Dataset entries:
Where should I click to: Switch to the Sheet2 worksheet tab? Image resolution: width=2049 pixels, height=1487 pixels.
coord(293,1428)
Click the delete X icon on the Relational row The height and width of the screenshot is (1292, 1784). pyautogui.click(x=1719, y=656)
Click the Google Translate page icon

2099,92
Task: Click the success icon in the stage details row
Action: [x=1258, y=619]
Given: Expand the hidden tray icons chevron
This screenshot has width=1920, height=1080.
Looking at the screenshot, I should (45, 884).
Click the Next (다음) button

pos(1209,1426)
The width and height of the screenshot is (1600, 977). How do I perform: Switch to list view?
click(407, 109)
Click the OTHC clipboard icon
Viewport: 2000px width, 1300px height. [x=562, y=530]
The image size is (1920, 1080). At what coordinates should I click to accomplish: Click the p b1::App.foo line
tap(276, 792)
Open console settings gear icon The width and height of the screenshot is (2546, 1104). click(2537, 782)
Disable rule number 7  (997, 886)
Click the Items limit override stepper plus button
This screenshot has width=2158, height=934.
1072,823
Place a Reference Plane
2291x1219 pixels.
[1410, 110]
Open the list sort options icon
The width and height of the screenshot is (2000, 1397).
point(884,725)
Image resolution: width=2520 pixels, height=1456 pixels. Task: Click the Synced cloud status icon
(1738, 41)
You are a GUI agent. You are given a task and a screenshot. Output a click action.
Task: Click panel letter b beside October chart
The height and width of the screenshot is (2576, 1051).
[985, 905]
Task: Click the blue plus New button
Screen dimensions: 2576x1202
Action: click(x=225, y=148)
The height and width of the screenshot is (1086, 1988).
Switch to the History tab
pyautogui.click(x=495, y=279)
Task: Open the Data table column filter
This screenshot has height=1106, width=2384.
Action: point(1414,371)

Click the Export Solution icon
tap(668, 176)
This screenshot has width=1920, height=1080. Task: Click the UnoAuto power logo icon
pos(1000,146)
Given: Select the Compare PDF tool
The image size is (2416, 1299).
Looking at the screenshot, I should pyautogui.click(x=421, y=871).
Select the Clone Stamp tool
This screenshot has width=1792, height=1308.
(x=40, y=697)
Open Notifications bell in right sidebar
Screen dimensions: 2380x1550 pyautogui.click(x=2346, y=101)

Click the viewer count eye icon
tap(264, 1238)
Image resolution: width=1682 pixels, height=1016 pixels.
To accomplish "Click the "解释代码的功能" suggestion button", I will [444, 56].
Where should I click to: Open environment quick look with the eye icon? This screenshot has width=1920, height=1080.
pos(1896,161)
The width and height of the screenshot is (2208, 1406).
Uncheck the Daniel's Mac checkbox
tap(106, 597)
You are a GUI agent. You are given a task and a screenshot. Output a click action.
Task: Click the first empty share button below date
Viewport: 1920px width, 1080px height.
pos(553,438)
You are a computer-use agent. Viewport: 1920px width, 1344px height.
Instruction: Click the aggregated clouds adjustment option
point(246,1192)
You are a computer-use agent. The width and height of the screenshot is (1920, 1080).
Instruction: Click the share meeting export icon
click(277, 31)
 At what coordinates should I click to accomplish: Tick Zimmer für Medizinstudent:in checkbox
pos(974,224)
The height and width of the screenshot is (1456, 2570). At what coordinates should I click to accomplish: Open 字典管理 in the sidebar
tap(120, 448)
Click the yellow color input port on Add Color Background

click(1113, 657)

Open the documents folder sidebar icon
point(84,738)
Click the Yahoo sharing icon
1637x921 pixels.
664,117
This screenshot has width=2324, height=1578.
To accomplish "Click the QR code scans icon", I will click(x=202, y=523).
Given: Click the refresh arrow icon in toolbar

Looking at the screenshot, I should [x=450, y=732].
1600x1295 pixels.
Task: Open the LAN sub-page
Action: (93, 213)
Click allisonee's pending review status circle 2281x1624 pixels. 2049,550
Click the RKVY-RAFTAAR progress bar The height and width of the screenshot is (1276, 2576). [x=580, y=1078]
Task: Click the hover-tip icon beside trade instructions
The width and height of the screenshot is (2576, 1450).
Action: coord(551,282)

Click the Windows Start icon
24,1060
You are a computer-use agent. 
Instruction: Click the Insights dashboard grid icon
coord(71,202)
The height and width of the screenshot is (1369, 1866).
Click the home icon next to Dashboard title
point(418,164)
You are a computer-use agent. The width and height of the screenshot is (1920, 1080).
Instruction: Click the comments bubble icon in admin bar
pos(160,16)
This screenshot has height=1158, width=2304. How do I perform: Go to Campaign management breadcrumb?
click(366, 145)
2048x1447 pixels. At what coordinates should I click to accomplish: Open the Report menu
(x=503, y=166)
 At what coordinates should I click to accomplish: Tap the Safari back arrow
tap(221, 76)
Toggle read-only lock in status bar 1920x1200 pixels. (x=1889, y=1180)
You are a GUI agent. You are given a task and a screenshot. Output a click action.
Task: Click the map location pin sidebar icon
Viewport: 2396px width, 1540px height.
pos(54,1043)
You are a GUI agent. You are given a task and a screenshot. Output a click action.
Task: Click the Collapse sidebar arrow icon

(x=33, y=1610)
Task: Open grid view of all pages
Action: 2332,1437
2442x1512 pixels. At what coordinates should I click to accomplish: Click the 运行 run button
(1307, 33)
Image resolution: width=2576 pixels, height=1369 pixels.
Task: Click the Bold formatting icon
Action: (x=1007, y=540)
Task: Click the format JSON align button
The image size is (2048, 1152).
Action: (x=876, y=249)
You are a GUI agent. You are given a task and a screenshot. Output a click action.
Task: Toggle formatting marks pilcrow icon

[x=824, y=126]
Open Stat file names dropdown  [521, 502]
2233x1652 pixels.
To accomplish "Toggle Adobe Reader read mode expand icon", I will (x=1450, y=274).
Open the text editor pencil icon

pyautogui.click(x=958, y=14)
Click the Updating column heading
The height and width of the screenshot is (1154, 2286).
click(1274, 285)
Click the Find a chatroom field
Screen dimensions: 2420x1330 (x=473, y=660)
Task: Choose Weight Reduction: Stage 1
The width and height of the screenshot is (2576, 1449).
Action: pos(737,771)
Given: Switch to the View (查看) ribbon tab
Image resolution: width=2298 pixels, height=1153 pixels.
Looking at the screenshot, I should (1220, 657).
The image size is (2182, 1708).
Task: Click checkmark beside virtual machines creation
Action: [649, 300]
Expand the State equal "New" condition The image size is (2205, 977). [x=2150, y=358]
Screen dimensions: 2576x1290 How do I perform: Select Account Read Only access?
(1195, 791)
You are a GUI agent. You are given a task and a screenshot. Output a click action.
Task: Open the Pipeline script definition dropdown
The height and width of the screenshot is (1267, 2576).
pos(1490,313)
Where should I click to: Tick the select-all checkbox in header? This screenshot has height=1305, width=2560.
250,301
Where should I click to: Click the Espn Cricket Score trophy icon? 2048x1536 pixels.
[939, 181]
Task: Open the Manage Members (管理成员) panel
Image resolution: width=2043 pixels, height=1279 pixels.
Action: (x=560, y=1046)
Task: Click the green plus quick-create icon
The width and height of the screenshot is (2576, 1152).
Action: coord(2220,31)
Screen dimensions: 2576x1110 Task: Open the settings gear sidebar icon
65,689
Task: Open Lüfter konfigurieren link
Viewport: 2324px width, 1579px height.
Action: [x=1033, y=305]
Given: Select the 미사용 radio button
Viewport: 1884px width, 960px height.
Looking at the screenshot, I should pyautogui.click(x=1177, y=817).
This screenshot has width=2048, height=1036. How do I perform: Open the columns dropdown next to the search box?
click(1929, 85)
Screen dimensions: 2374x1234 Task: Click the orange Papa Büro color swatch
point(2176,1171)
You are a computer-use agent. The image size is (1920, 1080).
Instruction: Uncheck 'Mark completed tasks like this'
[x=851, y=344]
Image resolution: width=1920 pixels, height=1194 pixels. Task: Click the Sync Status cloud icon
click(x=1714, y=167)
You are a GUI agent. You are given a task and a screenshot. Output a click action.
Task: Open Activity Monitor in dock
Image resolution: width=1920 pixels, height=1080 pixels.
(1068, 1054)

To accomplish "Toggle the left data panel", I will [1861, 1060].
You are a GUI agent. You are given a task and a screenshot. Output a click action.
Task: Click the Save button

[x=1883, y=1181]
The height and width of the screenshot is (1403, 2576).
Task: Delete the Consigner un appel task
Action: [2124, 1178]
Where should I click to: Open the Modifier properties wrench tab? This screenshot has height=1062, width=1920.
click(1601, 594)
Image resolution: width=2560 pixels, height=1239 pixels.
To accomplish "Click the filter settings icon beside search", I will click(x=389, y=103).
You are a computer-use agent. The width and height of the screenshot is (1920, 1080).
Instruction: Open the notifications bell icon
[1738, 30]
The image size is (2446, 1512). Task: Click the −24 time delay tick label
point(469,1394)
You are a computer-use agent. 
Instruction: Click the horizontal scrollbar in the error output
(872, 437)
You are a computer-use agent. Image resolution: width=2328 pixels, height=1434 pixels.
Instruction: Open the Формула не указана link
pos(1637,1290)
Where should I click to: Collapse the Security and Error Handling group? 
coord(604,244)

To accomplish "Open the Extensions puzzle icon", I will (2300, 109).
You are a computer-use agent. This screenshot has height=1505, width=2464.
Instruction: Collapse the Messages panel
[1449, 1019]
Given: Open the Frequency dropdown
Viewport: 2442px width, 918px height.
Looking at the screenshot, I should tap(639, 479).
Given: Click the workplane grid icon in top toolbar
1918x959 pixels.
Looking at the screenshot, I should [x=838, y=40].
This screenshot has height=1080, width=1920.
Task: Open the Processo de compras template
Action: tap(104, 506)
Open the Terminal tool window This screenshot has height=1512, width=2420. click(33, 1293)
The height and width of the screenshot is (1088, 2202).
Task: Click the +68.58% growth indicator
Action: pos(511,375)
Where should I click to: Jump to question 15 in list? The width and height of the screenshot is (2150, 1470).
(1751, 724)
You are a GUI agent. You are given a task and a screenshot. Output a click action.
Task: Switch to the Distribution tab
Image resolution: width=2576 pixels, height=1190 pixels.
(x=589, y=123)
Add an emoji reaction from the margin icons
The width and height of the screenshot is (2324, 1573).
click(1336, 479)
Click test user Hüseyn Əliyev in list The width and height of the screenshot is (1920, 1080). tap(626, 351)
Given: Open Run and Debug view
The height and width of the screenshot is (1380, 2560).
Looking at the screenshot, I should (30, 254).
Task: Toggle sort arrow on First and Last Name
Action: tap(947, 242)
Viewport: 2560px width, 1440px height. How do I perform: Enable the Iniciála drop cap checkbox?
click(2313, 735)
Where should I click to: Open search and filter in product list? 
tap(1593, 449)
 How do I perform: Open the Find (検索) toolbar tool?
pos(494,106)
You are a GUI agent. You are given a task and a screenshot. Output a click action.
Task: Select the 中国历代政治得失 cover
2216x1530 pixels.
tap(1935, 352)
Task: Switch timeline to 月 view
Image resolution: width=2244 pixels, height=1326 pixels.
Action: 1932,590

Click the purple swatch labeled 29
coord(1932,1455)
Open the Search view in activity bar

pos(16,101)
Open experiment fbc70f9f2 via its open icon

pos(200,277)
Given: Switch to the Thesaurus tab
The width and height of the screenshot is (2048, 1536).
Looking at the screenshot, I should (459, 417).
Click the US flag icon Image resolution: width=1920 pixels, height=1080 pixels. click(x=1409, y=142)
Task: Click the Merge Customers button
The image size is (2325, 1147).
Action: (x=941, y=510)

# YOUR INSTRUCTIONS
Every line above that holds the string "plus" counts once; give the total and nothing more.

# COMPLETED TASK
3